We deeply regret the great suffering and injustice that has happened to the people here and hope that such a bad time will never happen again."

One question remains: How could the matter remain secret for so long?

With all the new information, one question remains unanswered: How could it have taken almost 77 years before it came to light?

"The people from Berg must have noticed something at the time," emphasizes Rothenfusser.

Be it the many forced laborers on the farms, the transports to the clinics or the excessively frequent burials in the Aufkirchner cemetery.

"That's noticeable - definitely." Rupert Steigenberger is also a mystery.

"We weren't told anything about it at school," he says.

When the research picked up more and more speed, he even tried to talk to his father, a former Berger.

However, with moderate success.

"It's difficult to get reliable details from the memories of an 89-year-old."

In general, he explains the previous collective recess of this chapter of Berger's local history with a protective mechanism.

"I think it has something to do with a common process of displacement, in order to be able to return to a certain normality at least back then." Many people would have seen or experienced terrible things at that time.

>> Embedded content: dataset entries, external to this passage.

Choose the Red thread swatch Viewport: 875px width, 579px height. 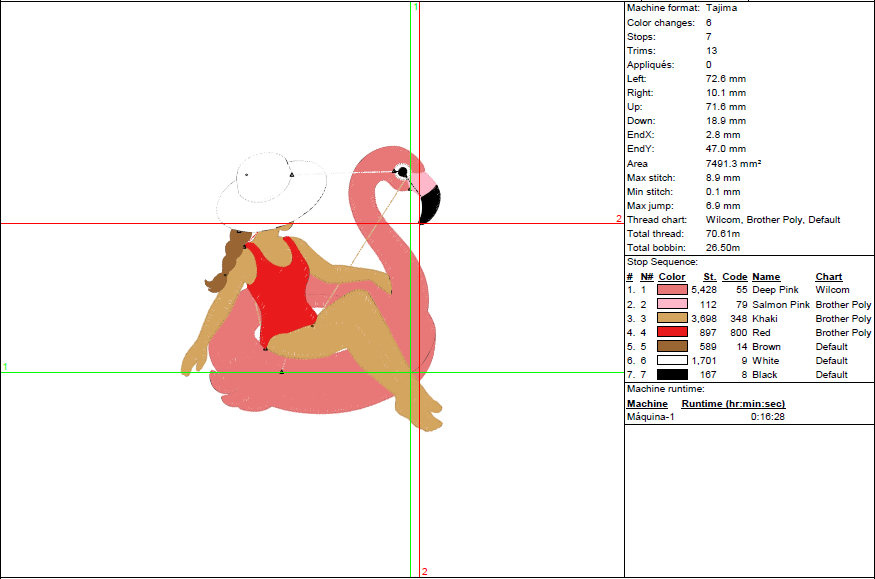pos(673,332)

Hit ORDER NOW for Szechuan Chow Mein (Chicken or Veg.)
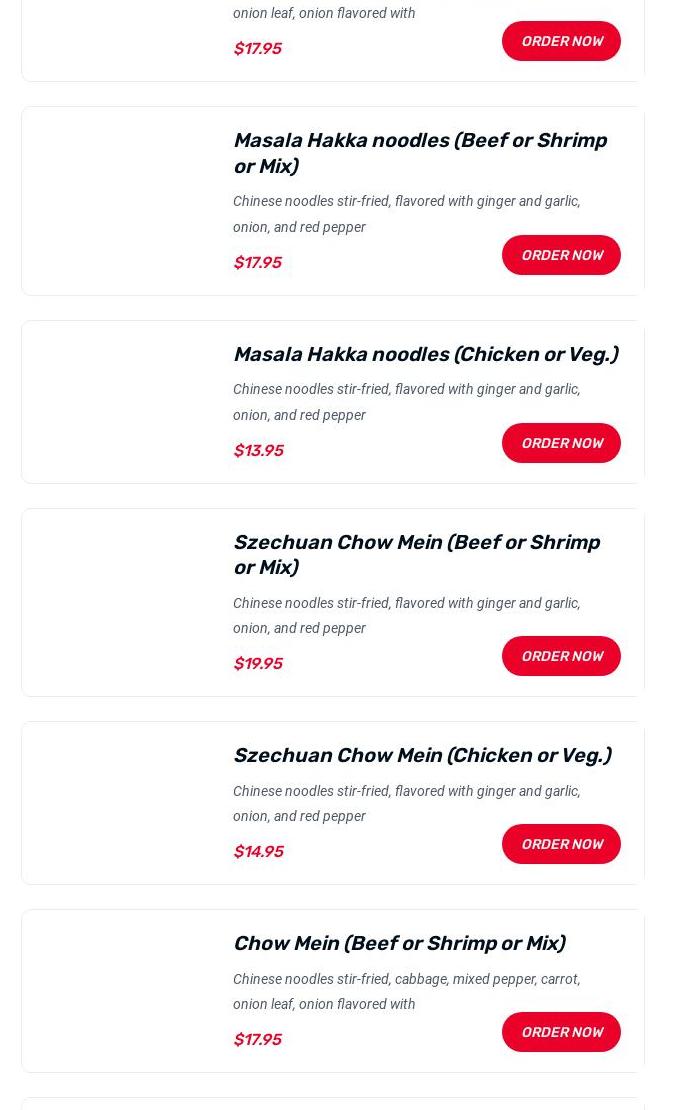click(561, 844)
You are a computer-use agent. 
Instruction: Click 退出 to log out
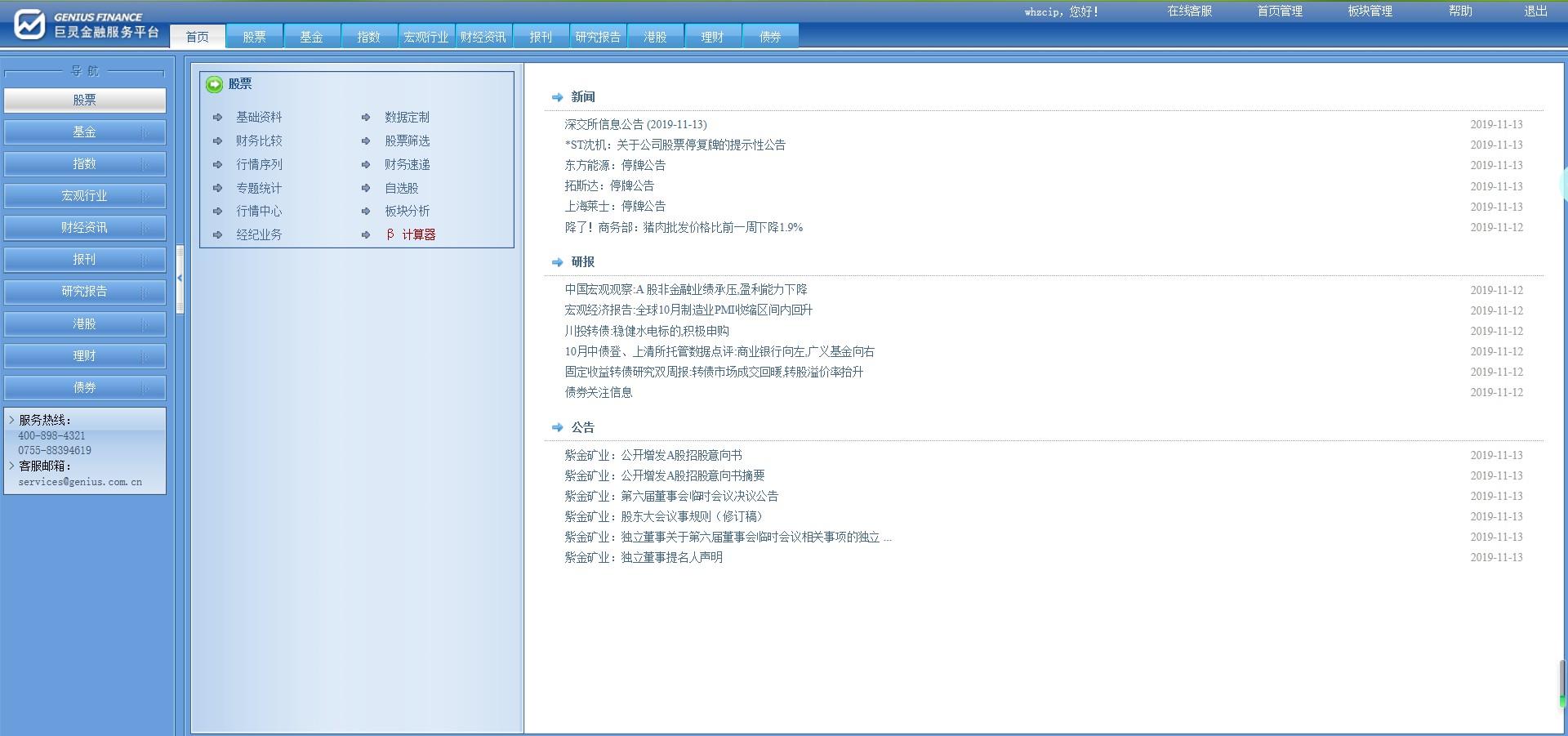pos(1535,11)
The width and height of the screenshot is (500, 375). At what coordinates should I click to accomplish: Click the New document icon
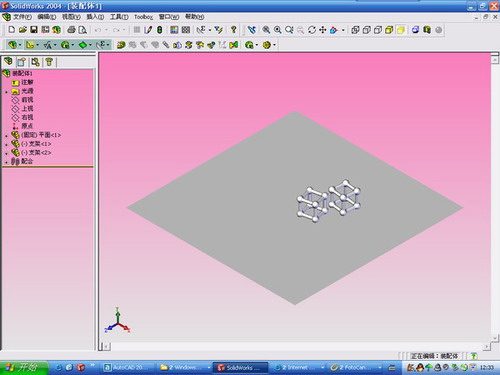tap(12, 30)
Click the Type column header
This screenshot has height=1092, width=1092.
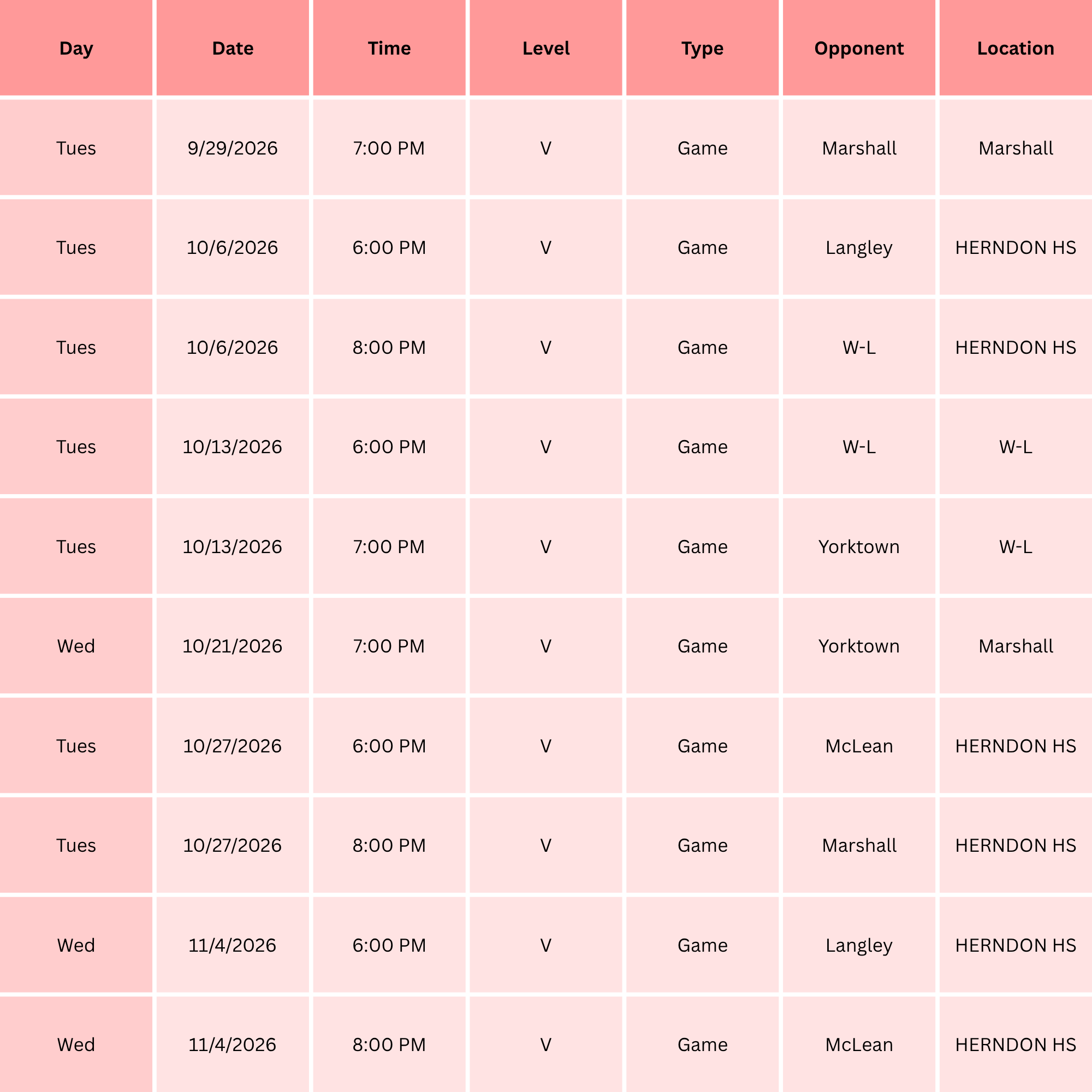click(x=702, y=48)
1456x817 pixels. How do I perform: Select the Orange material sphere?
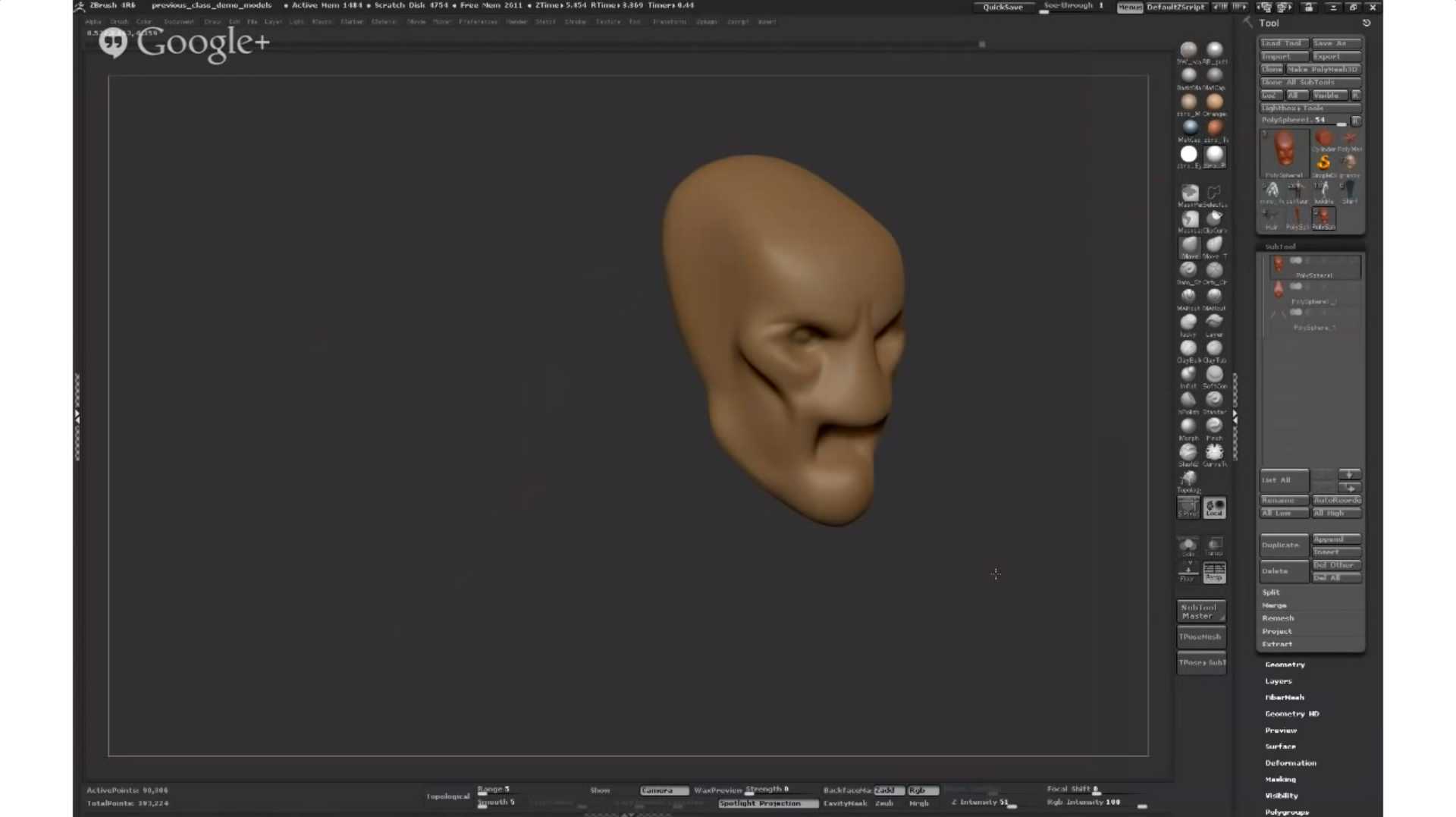click(1215, 102)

"Confronting yourself directly with it is certainly immensely difficult."

hope for more insights

Nevertheless, he calls on all Berger citizens who can provide information or memories from that time to get in touch.

"If we don't finally dig up these things now, they will be lost forever," emphasizes Steigenberger.

In the same vein, Dr.

Friedrik Hellerer.

She wishes that those who have been silent until now will now pull themselves together.

"It's not in any way about blaming someone or pointing the finger at someone because they didn't do anything about it at the time," she clarifies.

It's all about the most complete possible explanation of what happened.

"That's the least you owe the victims."

Should the fears, which exist above all about the "Aktion Brandt Clinic", come true with reliable evidence, Steigenberger would like to react as soon as possible.

He has a memorial plaque on the Milchberg or his own memorial in mind.

"There must never be any peace on this subject, we must always keep the memory of it alive," he emphasizes.

"Otherwise some Browns will end up thinking it's enough and handing out their slogans."

"One always thinks we live in paradise here," he says.

"It's still hard for me to believe."

Appeal to eyewitnesses

Anyone who can contribute to the clarification of what happened at the time in the forced labor camps and the "Aktion Brandt Clinic" can contact Heinz Rothenfusser at any time on 0178/2410953.